This is a static archive of our old Q&A Site. Please post any new questions and answers at ask.wireshark.org.

Read packet trace from file in real time as writing

0

For example I write a packet trace in file with tcpdump:

tcpdump -w file.pcap

By now i need reopen whole file for every new entry. Maybe wireshark can read the file as write without reopen?
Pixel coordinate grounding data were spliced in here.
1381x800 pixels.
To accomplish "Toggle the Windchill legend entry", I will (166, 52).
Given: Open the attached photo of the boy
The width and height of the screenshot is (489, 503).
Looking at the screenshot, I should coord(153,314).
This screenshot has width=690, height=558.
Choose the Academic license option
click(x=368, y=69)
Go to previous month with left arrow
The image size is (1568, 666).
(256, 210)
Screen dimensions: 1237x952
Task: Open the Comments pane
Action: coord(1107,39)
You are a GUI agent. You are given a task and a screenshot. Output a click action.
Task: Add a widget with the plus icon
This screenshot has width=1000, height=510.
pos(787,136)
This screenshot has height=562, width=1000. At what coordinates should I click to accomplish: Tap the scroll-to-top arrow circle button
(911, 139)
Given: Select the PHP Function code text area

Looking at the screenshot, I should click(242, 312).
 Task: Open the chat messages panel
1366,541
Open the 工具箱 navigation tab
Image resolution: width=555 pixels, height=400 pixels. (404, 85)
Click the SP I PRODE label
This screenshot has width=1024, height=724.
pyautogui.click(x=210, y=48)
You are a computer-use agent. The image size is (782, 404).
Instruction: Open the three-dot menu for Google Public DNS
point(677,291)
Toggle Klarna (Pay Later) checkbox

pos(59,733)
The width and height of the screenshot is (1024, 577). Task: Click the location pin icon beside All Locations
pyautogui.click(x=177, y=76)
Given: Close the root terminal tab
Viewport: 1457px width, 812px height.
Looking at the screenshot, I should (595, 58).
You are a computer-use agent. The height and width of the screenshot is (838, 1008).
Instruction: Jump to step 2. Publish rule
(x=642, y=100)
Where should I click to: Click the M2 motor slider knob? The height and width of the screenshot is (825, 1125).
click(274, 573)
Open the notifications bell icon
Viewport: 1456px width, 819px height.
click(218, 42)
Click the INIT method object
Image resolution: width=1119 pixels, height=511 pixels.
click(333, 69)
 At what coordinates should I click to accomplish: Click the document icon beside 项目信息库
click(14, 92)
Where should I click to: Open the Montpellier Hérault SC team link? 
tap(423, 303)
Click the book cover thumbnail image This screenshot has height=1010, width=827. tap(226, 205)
Like as doing in UNIX: tail -F file.pcap

asked 26 Jun '11, 08:30

zhovner's gravatar image

zhovner
1113
accept rate: 0%

One Answer:

0

I found solution in using pipes http://wiki.wireshark.org/CaptureSetup/Pipes

Unfortunately I can't use pipes by following this instruction in Mac OS X 10.5.

This works for me:

sudo /Applications/Wireshark.app/Contents/Resources/bin/wireshark -k -i <(tail -n 100000000000 -F dump.pcap)

tail -n 100000000000 - is for jump to begining of file.

answered 26 Jun '11, 09:00

zhovner's gravatar image

zhovner
1113
accept rate: 0%

edited 26 Jun '11, 13:43

A better approach would be to use tail -c +0 or tail -n +0 if you want to list all data from the beginning of the file.

Your final command will look like this: sudo /Applications/Wireshark.app/Contents/Resources/bin/wireshark -k -i <(tail -c +0 -F dump.pcap)

(15 Aug '13, 03:03) Sergei